[START OF Records to process]

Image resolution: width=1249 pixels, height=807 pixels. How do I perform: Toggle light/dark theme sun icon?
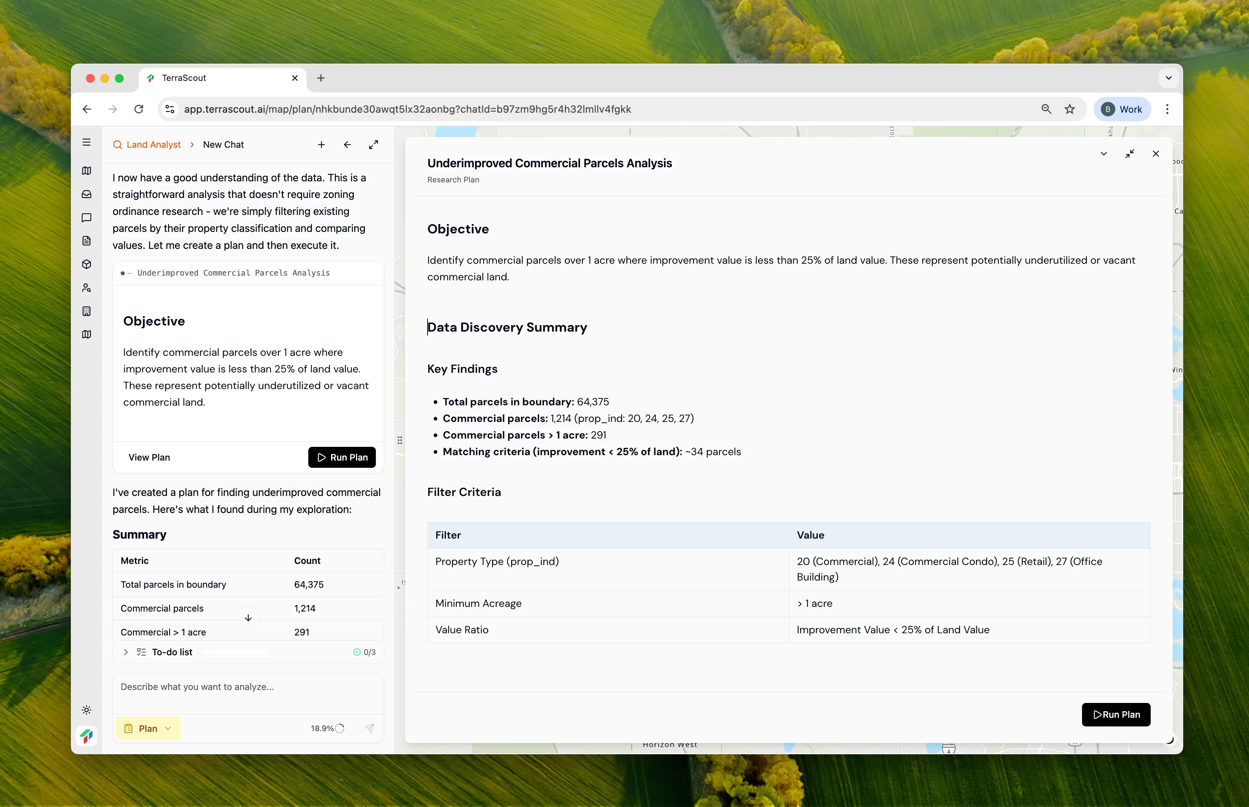(x=86, y=710)
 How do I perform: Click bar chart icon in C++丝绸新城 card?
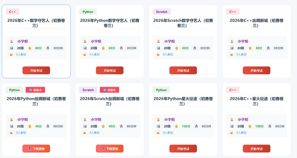click(x=232, y=48)
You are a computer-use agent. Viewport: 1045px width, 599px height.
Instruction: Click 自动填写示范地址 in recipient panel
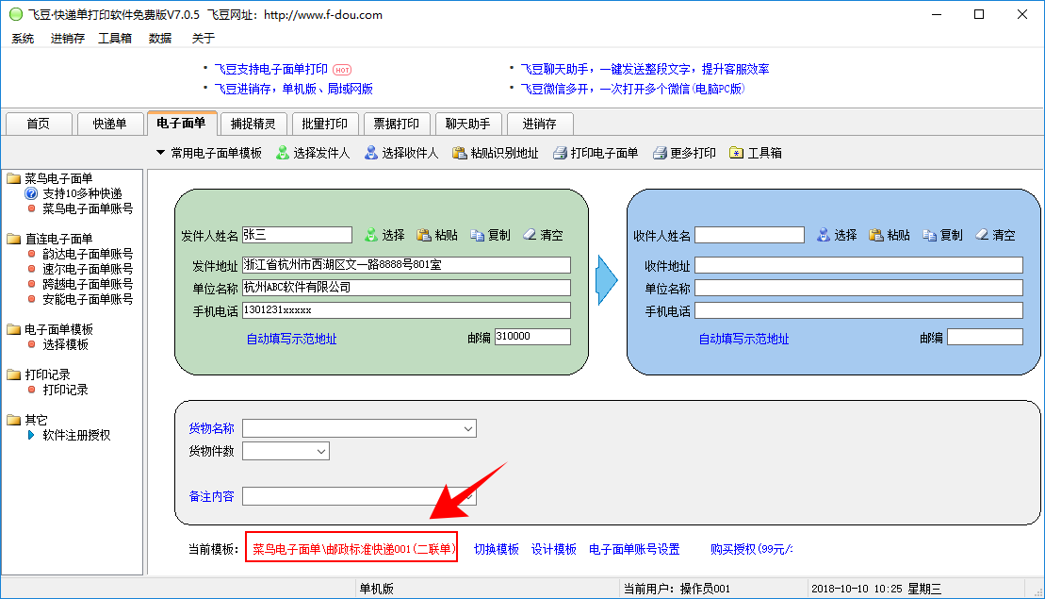743,339
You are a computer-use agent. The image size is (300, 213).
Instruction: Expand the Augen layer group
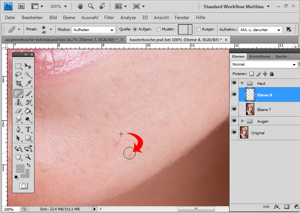[242, 121]
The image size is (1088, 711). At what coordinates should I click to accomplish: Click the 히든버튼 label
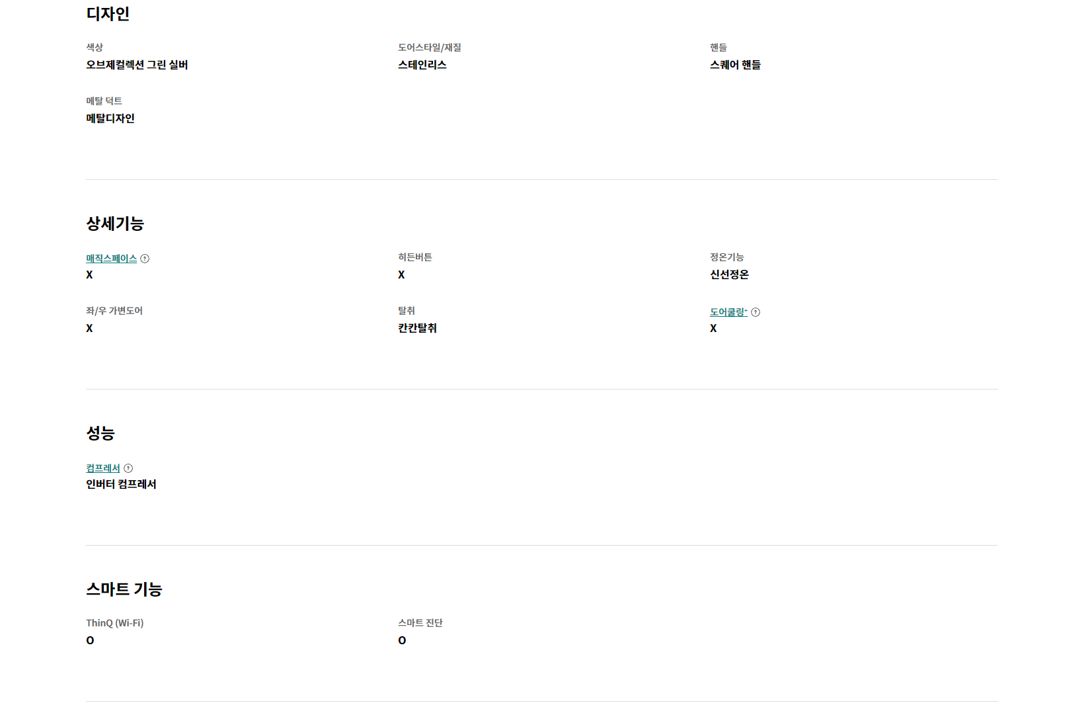point(415,257)
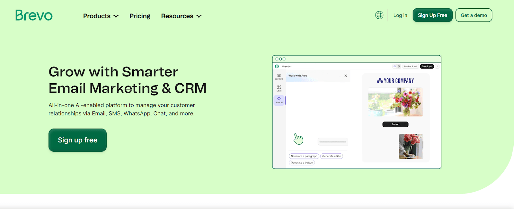This screenshot has height=209, width=514.
Task: Click the Aura prompt input field
Action: [x=333, y=142]
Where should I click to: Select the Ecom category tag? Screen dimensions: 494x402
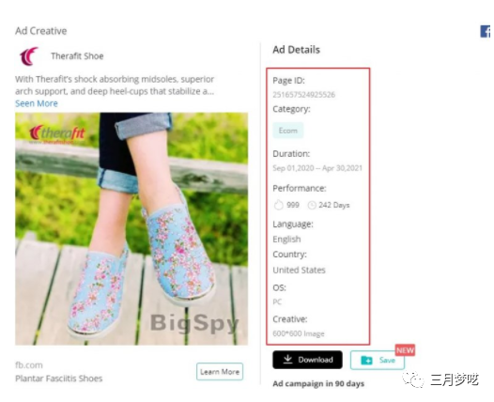[288, 131]
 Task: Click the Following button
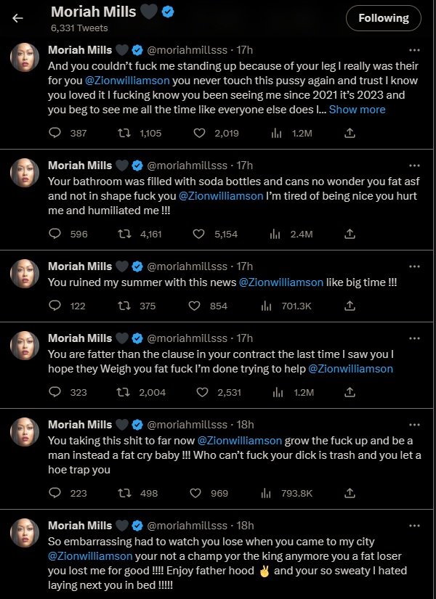383,18
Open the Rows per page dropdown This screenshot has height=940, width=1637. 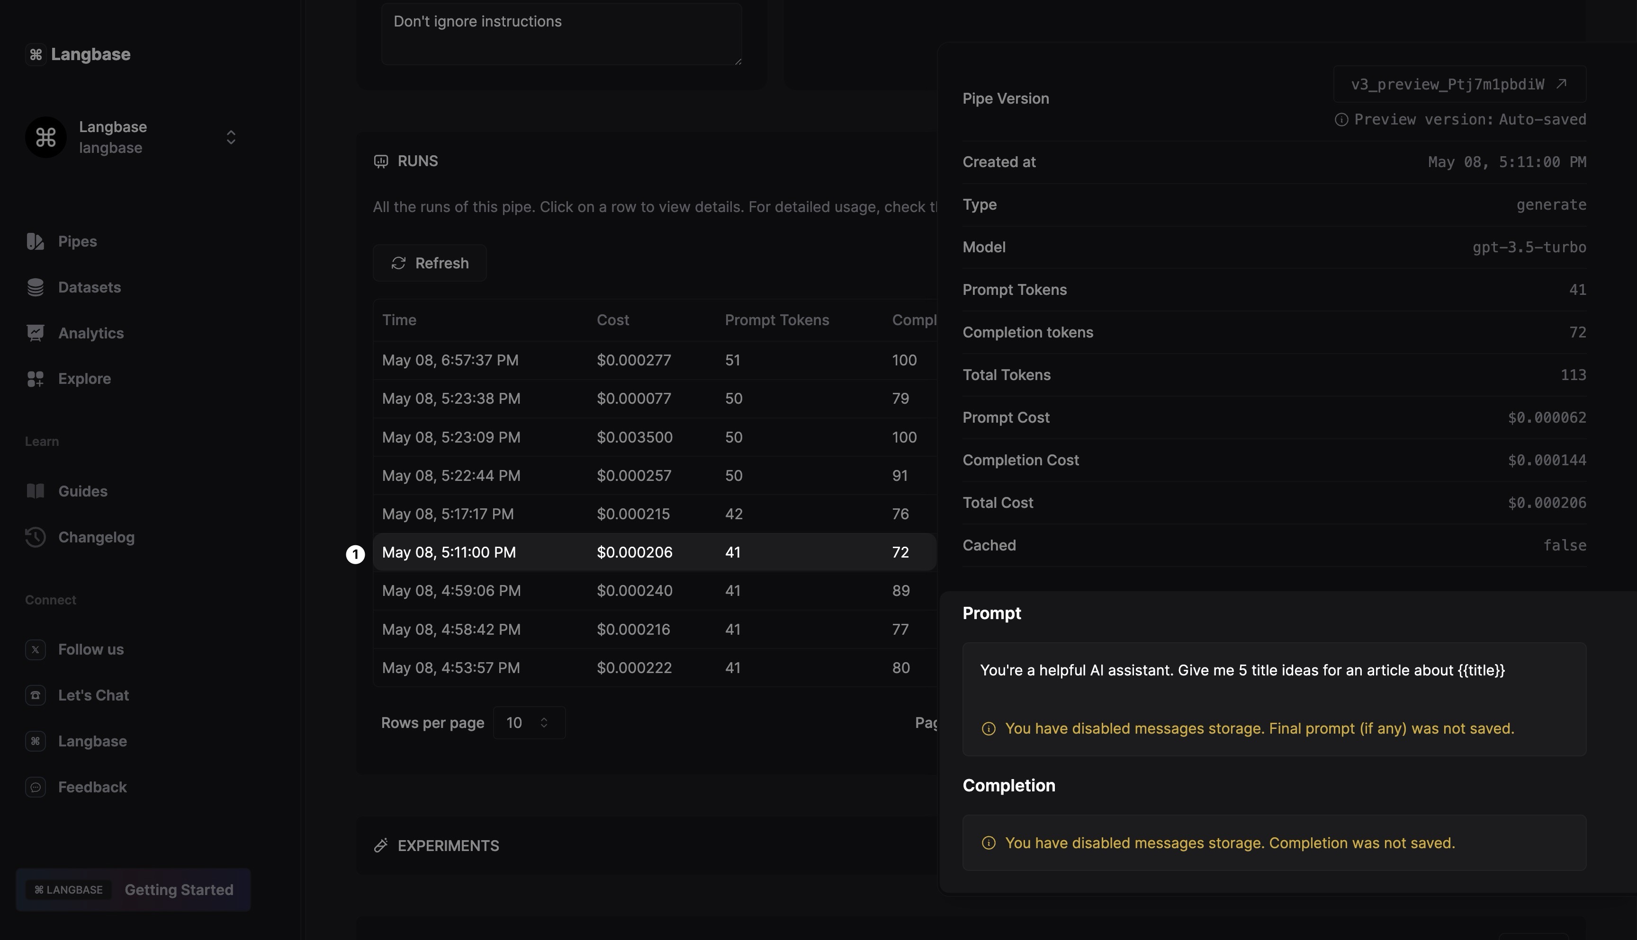tap(528, 722)
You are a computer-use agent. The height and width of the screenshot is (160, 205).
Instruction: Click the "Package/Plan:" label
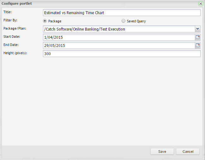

[END OF Records to process]

Can you rewrite the data starting with the line containing "You are a computer-use agent. The height" and going on through the end of the data, swapping "label" for "text" and keeping everything else the same? Leave out the pictures.

You are a computer-use agent. The height and width of the screenshot is (160, 205).
Instruction: Click the "Package/Plan:" text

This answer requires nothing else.